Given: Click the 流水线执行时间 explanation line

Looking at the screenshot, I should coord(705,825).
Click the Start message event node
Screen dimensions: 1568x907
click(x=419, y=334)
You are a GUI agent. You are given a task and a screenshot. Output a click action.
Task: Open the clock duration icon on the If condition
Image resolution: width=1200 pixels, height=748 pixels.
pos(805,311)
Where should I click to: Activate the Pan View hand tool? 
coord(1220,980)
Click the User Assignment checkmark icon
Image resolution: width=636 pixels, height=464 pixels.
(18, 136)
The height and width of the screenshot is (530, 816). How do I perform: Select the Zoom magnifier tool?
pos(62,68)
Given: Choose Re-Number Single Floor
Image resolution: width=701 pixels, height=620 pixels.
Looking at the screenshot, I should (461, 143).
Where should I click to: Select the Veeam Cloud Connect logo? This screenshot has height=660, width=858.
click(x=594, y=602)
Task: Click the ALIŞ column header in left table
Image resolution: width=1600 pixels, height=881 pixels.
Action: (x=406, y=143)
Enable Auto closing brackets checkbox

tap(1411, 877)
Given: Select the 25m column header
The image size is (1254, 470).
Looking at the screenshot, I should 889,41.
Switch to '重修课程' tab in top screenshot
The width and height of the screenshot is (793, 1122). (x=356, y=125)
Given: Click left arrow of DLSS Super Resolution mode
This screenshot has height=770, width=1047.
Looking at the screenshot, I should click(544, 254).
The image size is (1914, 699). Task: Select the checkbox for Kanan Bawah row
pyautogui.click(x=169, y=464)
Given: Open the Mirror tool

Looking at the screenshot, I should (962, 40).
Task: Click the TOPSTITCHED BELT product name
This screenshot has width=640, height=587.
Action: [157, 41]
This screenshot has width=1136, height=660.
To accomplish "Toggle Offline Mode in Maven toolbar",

PROBLEM REQUIREMENTS: The expected output is every record, repeated exactly.

RESPONSE TO THE TASK:
Given: Click the 流水线执行时间 explanation line

Looking at the screenshot, I should coord(705,825).
Click the Start message event node
Screen dimensions: 1568x907
click(x=419, y=334)
You are a GUI agent. You are given a task and a screenshot. Output a click action.
Task: Open the clock duration icon on the If condition
Image resolution: width=1200 pixels, height=748 pixels.
pos(805,311)
Where should I click to: Activate the Pan View hand tool? 
coord(1220,980)
Click the User Assignment checkmark icon
Image resolution: width=636 pixels, height=464 pixels.
(18, 136)
The height and width of the screenshot is (530, 816). How do I perform: Select the Zoom magnifier tool?
pos(62,68)
Given: Choose Re-Number Single Floor
Image resolution: width=701 pixels, height=620 pixels.
Looking at the screenshot, I should (461, 143).
Where should I click to: Select the Veeam Cloud Connect logo? This screenshot has height=660, width=858.
click(x=594, y=602)
Task: Click the ALIŞ column header in left table
Image resolution: width=1600 pixels, height=881 pixels.
Action: (x=406, y=143)
Enable Auto closing brackets checkbox

tap(1411, 877)
Given: Select the 25m column header
The image size is (1254, 470).
Looking at the screenshot, I should 889,41.
Switch to '重修课程' tab in top screenshot
The width and height of the screenshot is (793, 1122). (x=356, y=125)
Given: Click left arrow of DLSS Super Resolution mode
This screenshot has height=770, width=1047.
Looking at the screenshot, I should click(544, 254).
The image size is (1914, 699). Task: Select the checkbox for Kanan Bawah row
pyautogui.click(x=169, y=464)
Given: Open the Mirror tool

Looking at the screenshot, I should (962, 40).
Task: Click the TOPSTITCHED BELT product name
This screenshot has width=640, height=587.
Action: [157, 41]
This screenshot has width=1136, height=660.
To accomplish "Toggle Offline Mode in Maven toolbar",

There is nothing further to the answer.